**Goal of the exercise**
Every line below that contains "radio" is to be copied.

[Start of Attachment]

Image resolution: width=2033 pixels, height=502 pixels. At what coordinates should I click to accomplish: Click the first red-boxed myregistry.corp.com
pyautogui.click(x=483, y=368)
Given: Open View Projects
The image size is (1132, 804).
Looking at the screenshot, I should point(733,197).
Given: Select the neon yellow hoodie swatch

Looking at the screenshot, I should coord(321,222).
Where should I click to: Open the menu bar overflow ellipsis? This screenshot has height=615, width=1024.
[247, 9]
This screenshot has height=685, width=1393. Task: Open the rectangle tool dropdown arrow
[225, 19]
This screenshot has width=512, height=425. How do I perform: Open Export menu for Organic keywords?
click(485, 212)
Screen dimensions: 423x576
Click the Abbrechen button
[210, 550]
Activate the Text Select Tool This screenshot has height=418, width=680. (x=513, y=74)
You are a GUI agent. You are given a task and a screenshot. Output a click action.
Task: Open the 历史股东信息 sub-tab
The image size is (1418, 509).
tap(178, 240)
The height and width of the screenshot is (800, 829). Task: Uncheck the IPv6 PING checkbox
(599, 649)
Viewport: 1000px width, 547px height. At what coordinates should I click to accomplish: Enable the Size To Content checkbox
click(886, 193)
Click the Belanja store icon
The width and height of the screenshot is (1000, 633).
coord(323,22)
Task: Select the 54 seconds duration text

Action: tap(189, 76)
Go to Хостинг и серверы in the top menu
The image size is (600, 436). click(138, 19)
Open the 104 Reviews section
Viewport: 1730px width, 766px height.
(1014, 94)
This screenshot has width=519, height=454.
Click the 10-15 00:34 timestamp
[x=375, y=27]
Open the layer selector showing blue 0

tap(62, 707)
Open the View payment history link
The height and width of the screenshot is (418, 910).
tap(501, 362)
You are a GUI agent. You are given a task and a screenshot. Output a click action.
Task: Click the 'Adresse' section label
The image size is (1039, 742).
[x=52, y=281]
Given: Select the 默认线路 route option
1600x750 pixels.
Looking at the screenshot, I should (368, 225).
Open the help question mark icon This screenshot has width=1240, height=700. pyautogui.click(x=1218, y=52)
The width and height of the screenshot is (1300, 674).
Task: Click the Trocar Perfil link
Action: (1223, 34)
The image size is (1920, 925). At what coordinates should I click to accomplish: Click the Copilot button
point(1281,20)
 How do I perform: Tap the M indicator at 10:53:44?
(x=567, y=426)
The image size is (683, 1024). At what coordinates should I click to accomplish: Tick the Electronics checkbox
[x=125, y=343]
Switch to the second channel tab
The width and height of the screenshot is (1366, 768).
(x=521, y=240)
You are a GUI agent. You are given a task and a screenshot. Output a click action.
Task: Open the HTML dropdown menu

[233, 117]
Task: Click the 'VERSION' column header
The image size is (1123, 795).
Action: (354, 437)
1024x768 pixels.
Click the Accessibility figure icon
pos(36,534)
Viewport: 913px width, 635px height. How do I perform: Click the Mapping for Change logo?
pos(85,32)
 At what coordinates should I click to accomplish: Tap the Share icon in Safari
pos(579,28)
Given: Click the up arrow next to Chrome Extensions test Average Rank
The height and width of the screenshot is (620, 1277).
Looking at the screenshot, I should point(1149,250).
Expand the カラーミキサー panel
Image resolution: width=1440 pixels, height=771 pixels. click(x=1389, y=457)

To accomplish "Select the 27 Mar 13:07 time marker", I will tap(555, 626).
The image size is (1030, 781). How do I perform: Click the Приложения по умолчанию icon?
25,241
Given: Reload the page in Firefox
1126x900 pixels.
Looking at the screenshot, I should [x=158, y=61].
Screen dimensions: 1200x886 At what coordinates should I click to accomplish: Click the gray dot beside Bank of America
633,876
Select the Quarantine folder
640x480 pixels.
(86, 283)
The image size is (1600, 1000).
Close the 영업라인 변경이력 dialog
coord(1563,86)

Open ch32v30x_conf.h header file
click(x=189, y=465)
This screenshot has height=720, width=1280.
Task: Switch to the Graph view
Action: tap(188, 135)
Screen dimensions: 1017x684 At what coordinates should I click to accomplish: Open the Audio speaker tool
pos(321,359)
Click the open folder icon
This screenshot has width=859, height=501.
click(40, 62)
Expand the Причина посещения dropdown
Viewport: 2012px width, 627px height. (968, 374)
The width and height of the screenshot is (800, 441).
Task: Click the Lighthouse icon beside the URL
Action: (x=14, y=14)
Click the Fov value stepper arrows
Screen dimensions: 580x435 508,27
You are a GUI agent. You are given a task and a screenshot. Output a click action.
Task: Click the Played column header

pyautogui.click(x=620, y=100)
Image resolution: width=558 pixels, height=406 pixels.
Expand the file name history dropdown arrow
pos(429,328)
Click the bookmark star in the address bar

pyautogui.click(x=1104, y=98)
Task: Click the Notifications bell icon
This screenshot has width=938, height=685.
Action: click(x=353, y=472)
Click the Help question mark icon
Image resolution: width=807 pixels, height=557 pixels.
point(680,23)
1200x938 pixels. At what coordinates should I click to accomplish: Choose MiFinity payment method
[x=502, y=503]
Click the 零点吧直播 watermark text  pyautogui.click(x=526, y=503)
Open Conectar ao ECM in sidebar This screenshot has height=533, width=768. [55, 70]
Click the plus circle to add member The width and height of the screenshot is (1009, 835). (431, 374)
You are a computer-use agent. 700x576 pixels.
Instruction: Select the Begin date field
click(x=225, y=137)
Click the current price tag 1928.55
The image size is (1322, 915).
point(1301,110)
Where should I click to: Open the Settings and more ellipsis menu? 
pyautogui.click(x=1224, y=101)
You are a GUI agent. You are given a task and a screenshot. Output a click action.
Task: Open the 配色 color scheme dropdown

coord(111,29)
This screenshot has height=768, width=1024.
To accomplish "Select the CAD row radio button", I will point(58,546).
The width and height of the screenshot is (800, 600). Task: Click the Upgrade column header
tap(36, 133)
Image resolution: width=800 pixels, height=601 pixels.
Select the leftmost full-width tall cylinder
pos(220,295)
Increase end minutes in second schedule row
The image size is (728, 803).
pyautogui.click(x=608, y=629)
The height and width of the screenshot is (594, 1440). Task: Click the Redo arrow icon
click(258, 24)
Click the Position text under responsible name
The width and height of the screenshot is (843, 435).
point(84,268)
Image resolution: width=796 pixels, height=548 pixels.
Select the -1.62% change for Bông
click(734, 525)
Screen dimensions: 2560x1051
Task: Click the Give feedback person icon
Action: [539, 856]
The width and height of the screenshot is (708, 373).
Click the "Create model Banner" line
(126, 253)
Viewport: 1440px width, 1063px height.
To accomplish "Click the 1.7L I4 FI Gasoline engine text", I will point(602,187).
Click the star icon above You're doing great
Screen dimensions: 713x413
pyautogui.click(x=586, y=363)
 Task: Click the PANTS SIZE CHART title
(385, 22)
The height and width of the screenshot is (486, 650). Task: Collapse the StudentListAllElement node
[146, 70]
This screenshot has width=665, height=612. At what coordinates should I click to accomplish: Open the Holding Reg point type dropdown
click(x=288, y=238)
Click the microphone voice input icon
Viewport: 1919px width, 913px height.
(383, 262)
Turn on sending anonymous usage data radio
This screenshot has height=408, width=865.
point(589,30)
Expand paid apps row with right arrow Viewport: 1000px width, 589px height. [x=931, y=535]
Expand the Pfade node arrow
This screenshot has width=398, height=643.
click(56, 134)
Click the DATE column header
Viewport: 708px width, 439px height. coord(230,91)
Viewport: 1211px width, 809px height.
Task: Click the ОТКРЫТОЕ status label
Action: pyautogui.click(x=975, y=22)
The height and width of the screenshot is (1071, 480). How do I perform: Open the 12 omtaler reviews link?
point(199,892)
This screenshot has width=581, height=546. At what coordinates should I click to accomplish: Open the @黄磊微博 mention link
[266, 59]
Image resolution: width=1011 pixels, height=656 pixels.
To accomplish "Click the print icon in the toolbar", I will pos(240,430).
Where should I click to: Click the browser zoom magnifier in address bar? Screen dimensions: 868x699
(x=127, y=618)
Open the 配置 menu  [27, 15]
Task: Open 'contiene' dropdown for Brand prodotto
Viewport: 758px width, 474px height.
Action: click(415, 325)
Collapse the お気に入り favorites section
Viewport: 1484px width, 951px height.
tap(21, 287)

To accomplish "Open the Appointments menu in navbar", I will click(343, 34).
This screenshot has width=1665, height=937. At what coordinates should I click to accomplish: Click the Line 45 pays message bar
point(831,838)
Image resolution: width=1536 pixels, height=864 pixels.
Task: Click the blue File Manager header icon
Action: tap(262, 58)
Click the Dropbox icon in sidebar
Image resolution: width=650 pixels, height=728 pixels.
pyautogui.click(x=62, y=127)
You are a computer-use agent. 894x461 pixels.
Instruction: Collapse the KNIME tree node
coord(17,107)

[End of Attachment]

**Task result**
To accomplish "Select the CAD row radio button", I will point(58,546).
Turn on sending anonymous usage data radio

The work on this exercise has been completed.